**REQUIRED ACTION:** Find the line that contains "Click the 'Nr.". Then set down that line and all the lines after it, to the end of the records, exactly and with nothing added.

[Saved entries]
========================================================================

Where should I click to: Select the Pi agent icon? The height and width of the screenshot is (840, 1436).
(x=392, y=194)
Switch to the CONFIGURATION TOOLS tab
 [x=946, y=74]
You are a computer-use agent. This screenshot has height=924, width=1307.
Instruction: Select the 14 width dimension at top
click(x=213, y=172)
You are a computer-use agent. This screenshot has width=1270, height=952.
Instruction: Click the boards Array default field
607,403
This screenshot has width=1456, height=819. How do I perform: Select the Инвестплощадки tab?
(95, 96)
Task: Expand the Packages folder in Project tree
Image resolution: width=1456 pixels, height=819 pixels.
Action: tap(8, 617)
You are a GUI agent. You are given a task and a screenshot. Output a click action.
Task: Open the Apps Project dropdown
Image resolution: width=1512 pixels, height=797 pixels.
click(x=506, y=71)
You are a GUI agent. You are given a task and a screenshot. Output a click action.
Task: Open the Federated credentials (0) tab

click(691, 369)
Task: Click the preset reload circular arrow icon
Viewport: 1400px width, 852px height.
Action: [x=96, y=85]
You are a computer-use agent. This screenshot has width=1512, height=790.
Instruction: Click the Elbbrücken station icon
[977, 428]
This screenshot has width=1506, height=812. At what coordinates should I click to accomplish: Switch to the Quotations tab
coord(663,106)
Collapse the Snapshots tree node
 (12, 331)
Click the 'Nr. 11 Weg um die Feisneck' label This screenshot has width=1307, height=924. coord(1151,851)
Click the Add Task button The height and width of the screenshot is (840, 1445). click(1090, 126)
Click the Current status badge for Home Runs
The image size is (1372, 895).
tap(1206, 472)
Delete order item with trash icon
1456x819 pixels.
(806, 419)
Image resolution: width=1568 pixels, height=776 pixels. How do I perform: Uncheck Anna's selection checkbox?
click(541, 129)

========================================================================

**RESULT:**
Click the 'Nr. 11 Weg um die Feisneck' label This screenshot has width=1307, height=924. coord(1151,851)
Click the Add Task button The height and width of the screenshot is (840, 1445). click(1090, 126)
Click the Current status badge for Home Runs
The image size is (1372, 895).
tap(1206, 472)
Delete order item with trash icon
1456x819 pixels.
(806, 419)
Image resolution: width=1568 pixels, height=776 pixels. How do I perform: Uncheck Anna's selection checkbox?
click(541, 129)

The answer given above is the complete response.